While much of the dumping was “loose dumped” from barges, the CHASE operation included the scuttling of entire ships containing weapons, often encased in concrete. There were three CHASE sites off Atlantic City, CHASE 8, CHASE 11 and CHASE 12.

Robert Schoelkopf of the Marine Mammal Stranding Center in Brigantine has fought for more disclosure about where these sites are and what was dumped there. Schoelkopf at one time was concerned the munitions were killing dolphins, though it was later found a canine virus that washed into the ocean from land was too blame.

An independent study in 1969 by the National Academy of Sciences, at the request of the Army, said there will be leakage even of the materials encased in concrete. Although it said “toxicity of the sea should be highly localized.”

Only some of the ocean dumps were mapped and chemical munitions have been found in areas they weren’t supposed to have been dumped, such as off Hawaii, said Craig Williams of the Chemical Weapons Working Group, a Kentucky-based organization.

The tons of chemical weapons underwater are an extremely unlikely source of weapons for terrorists, Williams said, given the difficulty in locating them, uncertainty about the hazards they present and the fact that more dangerous chemicals are more readily available.

Mustard gas can be deadly if it’s used as an aerosol and inhaled, causing blisters and other problems in the lungs.
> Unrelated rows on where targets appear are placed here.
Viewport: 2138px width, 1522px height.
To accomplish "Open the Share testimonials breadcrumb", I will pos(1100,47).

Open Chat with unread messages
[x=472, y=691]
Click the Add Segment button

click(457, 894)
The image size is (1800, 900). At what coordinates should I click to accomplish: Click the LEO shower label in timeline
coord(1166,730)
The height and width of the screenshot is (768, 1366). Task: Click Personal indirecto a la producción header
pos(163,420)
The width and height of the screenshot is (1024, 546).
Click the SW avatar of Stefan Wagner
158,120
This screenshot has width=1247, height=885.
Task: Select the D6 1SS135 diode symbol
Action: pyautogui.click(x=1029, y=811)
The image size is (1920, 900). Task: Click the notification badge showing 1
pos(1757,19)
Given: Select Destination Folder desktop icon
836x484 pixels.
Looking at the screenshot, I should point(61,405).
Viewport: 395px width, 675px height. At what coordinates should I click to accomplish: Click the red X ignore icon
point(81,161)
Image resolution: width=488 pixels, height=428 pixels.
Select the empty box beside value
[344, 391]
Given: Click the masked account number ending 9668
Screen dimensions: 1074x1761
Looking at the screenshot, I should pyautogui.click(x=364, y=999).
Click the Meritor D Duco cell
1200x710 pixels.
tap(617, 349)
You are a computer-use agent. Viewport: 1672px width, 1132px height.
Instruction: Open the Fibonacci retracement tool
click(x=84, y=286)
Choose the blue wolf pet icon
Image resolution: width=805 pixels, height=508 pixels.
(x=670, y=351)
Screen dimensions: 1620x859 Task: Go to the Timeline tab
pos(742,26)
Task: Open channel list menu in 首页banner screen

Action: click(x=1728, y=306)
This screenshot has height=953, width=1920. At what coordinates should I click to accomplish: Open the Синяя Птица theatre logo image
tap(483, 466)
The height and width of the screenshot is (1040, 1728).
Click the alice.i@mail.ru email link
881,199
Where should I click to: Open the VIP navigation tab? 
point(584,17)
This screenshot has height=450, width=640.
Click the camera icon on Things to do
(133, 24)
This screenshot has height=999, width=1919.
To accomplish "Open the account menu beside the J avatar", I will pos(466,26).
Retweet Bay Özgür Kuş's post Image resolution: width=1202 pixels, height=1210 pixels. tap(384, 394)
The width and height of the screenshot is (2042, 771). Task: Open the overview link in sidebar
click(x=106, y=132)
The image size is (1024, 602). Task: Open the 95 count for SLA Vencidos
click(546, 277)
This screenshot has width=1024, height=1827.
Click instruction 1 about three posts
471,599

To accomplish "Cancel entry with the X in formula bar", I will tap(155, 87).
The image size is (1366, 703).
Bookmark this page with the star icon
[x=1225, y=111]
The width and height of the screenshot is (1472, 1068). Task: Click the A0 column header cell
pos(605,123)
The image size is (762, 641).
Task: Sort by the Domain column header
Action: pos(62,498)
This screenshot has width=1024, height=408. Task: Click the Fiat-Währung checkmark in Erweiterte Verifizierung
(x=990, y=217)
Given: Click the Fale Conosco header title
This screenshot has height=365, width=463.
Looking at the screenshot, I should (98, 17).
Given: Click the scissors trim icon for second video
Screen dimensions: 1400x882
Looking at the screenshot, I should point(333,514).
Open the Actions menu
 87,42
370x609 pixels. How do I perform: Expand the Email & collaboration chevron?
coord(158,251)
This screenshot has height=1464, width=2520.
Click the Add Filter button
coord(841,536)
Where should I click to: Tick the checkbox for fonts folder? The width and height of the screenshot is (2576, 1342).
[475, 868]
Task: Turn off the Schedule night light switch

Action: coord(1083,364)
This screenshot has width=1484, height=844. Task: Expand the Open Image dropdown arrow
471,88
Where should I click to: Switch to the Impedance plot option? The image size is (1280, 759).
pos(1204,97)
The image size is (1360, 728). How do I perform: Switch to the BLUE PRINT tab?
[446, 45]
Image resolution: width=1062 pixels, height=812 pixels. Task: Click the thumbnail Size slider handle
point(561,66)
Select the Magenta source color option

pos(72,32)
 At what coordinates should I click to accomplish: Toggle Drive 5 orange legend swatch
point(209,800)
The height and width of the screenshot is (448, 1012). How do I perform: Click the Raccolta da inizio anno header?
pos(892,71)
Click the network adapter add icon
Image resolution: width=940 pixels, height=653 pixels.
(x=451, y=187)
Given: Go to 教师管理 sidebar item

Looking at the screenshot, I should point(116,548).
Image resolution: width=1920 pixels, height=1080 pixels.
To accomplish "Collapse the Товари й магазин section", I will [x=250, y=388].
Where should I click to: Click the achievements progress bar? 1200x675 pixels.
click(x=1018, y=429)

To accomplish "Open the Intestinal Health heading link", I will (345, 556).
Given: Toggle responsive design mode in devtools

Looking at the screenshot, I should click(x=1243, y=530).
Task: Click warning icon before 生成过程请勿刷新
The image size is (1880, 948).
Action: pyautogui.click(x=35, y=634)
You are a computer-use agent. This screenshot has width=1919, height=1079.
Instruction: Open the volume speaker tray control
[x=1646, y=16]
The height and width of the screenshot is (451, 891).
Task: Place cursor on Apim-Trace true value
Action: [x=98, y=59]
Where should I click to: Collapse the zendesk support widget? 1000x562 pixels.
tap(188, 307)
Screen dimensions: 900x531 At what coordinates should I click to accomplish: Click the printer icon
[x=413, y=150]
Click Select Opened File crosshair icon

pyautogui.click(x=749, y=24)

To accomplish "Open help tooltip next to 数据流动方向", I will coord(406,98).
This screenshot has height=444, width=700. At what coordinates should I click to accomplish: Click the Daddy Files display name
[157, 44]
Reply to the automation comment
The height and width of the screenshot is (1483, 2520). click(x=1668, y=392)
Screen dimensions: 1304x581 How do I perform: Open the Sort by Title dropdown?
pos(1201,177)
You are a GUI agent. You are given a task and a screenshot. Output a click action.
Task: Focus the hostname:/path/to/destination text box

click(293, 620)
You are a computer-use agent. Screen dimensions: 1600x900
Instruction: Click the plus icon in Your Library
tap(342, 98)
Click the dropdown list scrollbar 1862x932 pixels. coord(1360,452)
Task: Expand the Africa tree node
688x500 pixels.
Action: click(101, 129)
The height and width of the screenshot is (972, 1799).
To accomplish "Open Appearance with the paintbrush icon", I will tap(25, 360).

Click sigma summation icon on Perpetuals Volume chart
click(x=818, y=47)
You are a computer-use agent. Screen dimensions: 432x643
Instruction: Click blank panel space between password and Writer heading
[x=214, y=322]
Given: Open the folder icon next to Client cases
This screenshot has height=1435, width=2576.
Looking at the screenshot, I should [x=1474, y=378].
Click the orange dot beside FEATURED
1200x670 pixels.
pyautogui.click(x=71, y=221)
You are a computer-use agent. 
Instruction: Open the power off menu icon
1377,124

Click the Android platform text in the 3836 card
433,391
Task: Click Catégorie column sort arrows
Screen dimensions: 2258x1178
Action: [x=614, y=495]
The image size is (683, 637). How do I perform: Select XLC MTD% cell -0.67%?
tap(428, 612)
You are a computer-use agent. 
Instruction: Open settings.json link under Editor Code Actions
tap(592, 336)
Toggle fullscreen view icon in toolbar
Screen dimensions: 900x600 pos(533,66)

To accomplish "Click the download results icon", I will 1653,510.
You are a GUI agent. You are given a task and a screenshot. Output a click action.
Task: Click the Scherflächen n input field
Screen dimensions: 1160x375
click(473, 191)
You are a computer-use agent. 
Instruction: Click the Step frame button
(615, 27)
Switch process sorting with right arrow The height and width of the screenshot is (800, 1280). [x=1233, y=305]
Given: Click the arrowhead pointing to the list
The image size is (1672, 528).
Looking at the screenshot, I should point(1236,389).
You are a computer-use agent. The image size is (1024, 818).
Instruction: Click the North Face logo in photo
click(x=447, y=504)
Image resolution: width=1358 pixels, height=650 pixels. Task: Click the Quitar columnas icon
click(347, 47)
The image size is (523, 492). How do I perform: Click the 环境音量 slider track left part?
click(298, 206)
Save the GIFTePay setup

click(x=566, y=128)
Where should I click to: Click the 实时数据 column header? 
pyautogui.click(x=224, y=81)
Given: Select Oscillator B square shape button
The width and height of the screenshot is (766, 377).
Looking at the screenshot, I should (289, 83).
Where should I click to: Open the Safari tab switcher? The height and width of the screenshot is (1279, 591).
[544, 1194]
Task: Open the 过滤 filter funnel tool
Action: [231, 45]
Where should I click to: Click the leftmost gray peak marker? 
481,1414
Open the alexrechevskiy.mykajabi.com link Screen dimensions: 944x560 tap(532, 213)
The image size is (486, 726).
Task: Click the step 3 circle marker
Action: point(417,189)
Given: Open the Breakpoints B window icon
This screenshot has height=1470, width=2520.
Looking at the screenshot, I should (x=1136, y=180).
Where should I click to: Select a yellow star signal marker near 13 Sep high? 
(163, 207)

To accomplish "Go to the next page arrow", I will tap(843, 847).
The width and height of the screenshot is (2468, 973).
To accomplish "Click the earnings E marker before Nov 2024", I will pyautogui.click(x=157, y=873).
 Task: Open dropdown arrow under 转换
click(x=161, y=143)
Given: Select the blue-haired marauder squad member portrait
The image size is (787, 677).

It was designed to incapacitate soldiers and suck up men and resources to take victims off the battlefield and care for them, said Steve Bird, an associate professor at the University of Massachusetts Medical School and a chemical weapons expert.

The gas was used most frequently during World War I, but has been used sporadically since, including during the Iran-Iraq War in the 1980s, he said. The chemical retains its potency over time, though some of its components break down, he said.

“The stuff still works just the same, and is still as toxic as it was before,” Bird said.